A week later, after the WPC

 

The World Parkinson Congress was much more than just a convention.  It was an opportunity to meet and mingle with a diverse group of people who all have the same mission:  finding a cure for Parkinson’s.  There were so many options for all of us.  We could go to medical research sessions, even if they were geared towards reseachers.  Doctors came to exercise sessions with People with Parkinson’s (PwP’s).  Sessions were labeled by how technical they were, but they were open to everyone.  The exhibit hall had a huge variety of vendors, ranging from Parkinson’s organizations, to drug companies, speech therapists, a boxing ring and even one vendor touting a mattress to cure all ills.  There were hundreds of posters, a staple at medical meetings, which outline the latest research and studies from around the world.  Some were by researchers.  Some were by PwP’s.  Themed tours of the posters were offered for the curious.

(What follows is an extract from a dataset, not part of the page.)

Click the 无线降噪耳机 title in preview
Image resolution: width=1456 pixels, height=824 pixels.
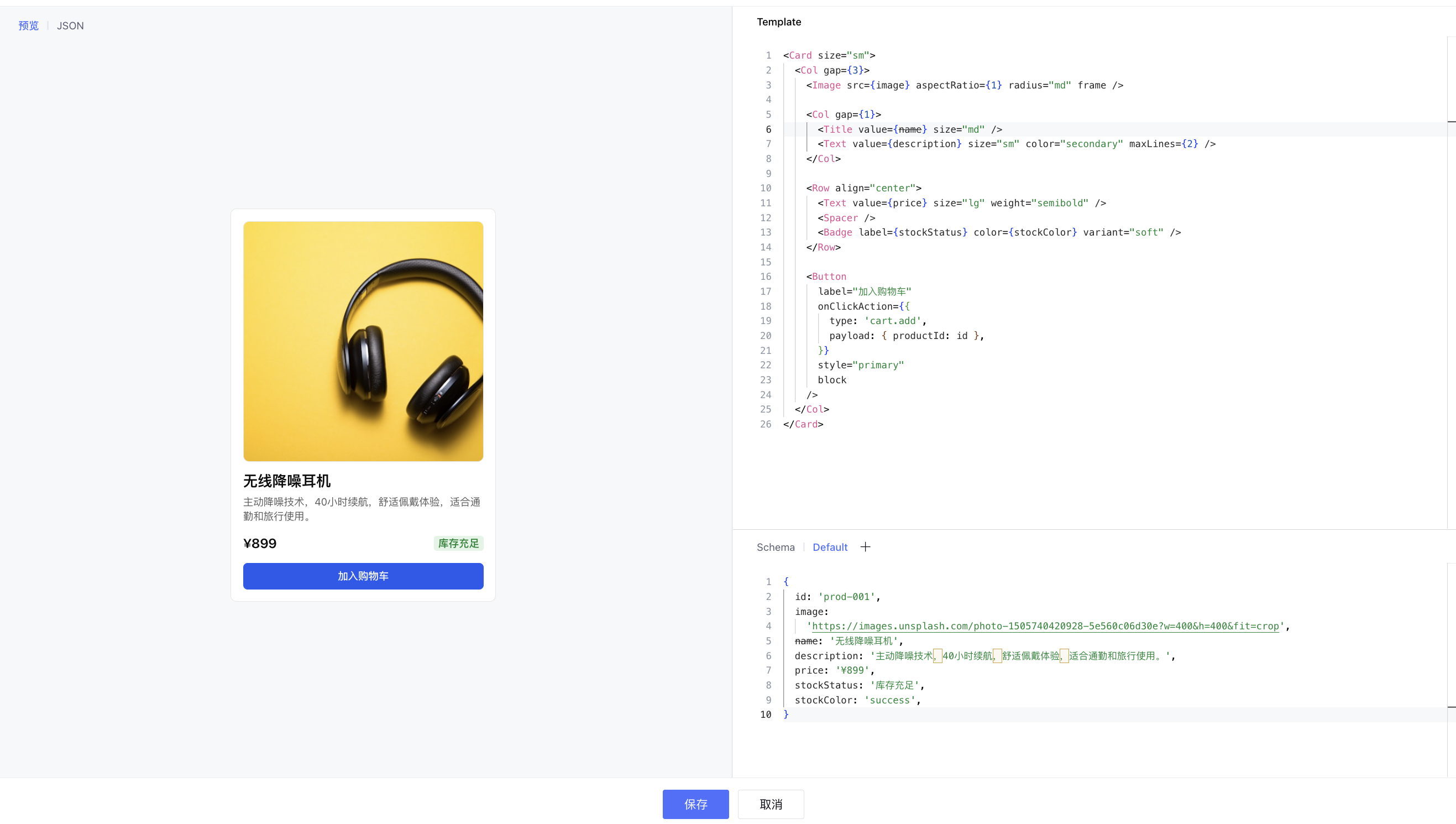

So where am I a week later?  Still trying to digest all that I saw and heard.  Fortunately, the WPC app has links to the speakers and their slide presentations.   This is very helpful if you can’t quite remember the details, or missed a session that you wanted to attend.  The key thing is that now, thanks to the program guide which has info on every session and every speaker, I know where to go for more information on so many topics relating to PD.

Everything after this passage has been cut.